Le génocide des arméniens, un devoir de mémoire universelle

La date du 24 avril, la même que celle retenue en Arménie et dans de nombreux pays, correspond au jour d’une rafle d’intellectuels arméniens assassinés à Constantinople par le pouvoir ottoman.

En février 2019, le chef de l’État Emmanuel Macron avait annoncé que le 24 avril deviendrait Journée nationale de commémoration du génocide arménien, que la France a reconnu le 29 janvier 2001. C’est la première fois depuis qu’il participe à une commémoration officielle de cette journée. Hier, dans une déclaration solennelle , le président des Etats-Unis, Joe Biden, a reconnu formellement pour la première fois le génocide arménien.

Selon les estimations, entre 1,2 million et 1,5 million d’Arméniens ont été tués pendant la Première Guerre mondiale par les troupes de l’Empire ottoman, alors allié à Allemagne et à l’Autriche-Hongrie. Le génocide arménien est vigoureusement contesté par la Turquie.

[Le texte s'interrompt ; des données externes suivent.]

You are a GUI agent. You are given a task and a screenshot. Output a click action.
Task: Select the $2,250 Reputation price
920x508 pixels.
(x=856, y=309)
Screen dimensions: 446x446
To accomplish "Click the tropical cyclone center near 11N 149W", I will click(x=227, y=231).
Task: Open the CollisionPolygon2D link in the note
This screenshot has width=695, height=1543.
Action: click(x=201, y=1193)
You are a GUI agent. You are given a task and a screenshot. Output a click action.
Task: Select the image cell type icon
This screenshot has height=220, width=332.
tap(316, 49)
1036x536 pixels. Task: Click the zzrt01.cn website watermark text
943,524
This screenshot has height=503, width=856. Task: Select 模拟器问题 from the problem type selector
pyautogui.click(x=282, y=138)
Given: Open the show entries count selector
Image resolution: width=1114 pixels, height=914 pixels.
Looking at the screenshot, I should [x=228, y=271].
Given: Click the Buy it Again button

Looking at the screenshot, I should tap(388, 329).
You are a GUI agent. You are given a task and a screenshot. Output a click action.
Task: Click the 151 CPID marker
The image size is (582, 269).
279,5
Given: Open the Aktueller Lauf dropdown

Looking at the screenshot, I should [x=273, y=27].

  • « Il » y a peut de temps , l’écrivain Tanr Akcan qui vit aux Etats Unis a publié dans un livre des documents historiques originaux, connus et inconnus, faisant référence à au génocide arménien de 1915-1922 .

Des dépêches de Talat Pascià, ministre de l’Intérieur de l’Empire Ottoman et plus tard chef des Jeunes Turcs, adressés aux Gouverneurs des provinces , dans lesquelles on leur ordonne de tuer les arméniens et de le faire impitoyablement : "Tout excès de cruauté ne sera pas considéré comme un crime" . Suivis par des recommandations répétées : "il n’y a pas de place pour les scrupules de conscience et aucune distinction n’est faite entre les hommes, les femmes et les enfants, quelle que soit la cruauté des méthodes de destruction" .

Un design lucide et rationnel émerge, déterminé jusque dans les moindres détails, qui fait fit du déni et des négations.